Chi è stato più vicino al vecchio vertice è finito piano piano ai margini. L’ultima frontiera di conquista è quella del marketing comunicazione, dove il prossimo uomo forte potrebbe essere Massimo Caputi, a lungo volto televisivo del giornalismo sportivo. Da più parti è dato in procinto di avviare un rapporto con la società.
Seppure solo in forma di consulenza esterna. «Al momento non c’è nulla», dice Caputi a Domani, puntualizzando anche che «non è previsto niente di organico». Una posizione che filtra anche dalla società, dove si ritiene prematuro il discorso. Qualcosa all’orizzonte, però, si intravede in assenza di smentite perentorie.
L’obiettivo sarebbe l’affidamento a Caputi, con modalità al vaglio, della comunicazione digitale, dal sito ai profili social. Ma vista la sua lunga esperienza nel campo potrebbe diventare molto di più. Un super consulente, insomma.
Non avrebbe da ridire, in virtù di una stima reciproca e una conoscenza consolidata, Diego Nepi Molineris, ad di Sport e salute, con un lungo cursus honorum al Coni, il direttore storico di Piazza di Siena, evento di equitazione di rilevanza internazionale organizzato a Roma. Un dirigente di esperienza, molto apprezzato dai ministri Giancarlo Giorgetti e Andrea Abodi.

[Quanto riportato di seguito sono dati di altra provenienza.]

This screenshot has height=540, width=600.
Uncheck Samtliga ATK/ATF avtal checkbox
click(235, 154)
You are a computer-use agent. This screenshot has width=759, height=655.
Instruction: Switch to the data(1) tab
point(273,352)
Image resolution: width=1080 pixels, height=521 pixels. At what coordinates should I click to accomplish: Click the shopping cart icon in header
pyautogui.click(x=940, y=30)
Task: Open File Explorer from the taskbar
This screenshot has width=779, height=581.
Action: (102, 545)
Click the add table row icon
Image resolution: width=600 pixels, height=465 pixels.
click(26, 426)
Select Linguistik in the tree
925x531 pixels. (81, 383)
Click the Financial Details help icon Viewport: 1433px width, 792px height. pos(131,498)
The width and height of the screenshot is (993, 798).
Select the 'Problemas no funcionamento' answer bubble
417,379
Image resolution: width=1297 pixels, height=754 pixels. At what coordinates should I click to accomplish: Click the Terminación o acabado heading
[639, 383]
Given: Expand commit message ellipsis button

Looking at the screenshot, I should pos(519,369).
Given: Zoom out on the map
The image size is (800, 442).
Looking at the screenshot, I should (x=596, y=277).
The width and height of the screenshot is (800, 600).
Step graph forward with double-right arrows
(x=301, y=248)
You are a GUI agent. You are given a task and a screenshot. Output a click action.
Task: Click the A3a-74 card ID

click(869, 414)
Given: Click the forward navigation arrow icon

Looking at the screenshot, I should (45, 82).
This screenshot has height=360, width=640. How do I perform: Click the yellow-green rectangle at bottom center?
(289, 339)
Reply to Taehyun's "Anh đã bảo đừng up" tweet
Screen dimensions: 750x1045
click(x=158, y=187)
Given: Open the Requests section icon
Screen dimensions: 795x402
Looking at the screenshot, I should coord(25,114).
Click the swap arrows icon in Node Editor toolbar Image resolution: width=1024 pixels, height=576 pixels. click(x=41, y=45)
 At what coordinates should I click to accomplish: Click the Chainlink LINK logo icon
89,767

Caputi può del resto contare su una precedente vicinanza con i settori della destra leghista, lato Giorgetti. Nel governo Draghi è stato consulente della sottosegretaria alla Sport, Valentina Vezzali, dopo il licenziamento al Messaggero. L’ex campionessa di scherma è stata consigliata a Draghi in quella casella proprio da Giancarlo Giorgetti, ideatore di Sport e salute durante il governo Conte I, quello gialloverde.
Non a caso Vezzali aveva nominato, facendo cosa gradita a Giorgetti, Michele Sciscioli come capo dipartimento, altra figura di fiducia del dirigente leghista. A pagare il prezzo della rivoluzione destrorsa in corso è stato Goffredo De Marchis, a lungo giornalista politico del quotidiano La Repubblica che aveva accettato, alla nascita di Sport e salute, il ruolo di capo ufficio stampa. Da marzo non è più nell’organigramma.
Oltre a Caputi, un altro caso significativo nella società è il potenziamento delle funzioni di Giuseppe De Mita, figlio dell’ex leader democristiano Ciriaco, che curerà alcuni progetti per Sport e salute. Sarà l’uomo-marketing. «Un incarico a tempo», si apprende dalla società. In passato il figlio d’arte aveva collaborato per eventi circoscritti, in testa gli Internazionali di tennis di Roma, ora la sfera di influenza si allarga.
Verso orizzonti ancora da definire. Il nuovo corso sta infatti seguendo una logica più orientata alla promozione di eventi, utili per sfruttarli a favore di telecamera. Spesso con il ministro dello Sport Andrea Abodi, che vigila sul conseguimento di risultati concreti sul piano degli impianti e delle strutture, che è la ragion d’essere della società. Che sul punto però fa sapere: «Puntiamo alla valorizzazione dei professionisti interni e al rispetto della mission fondativa».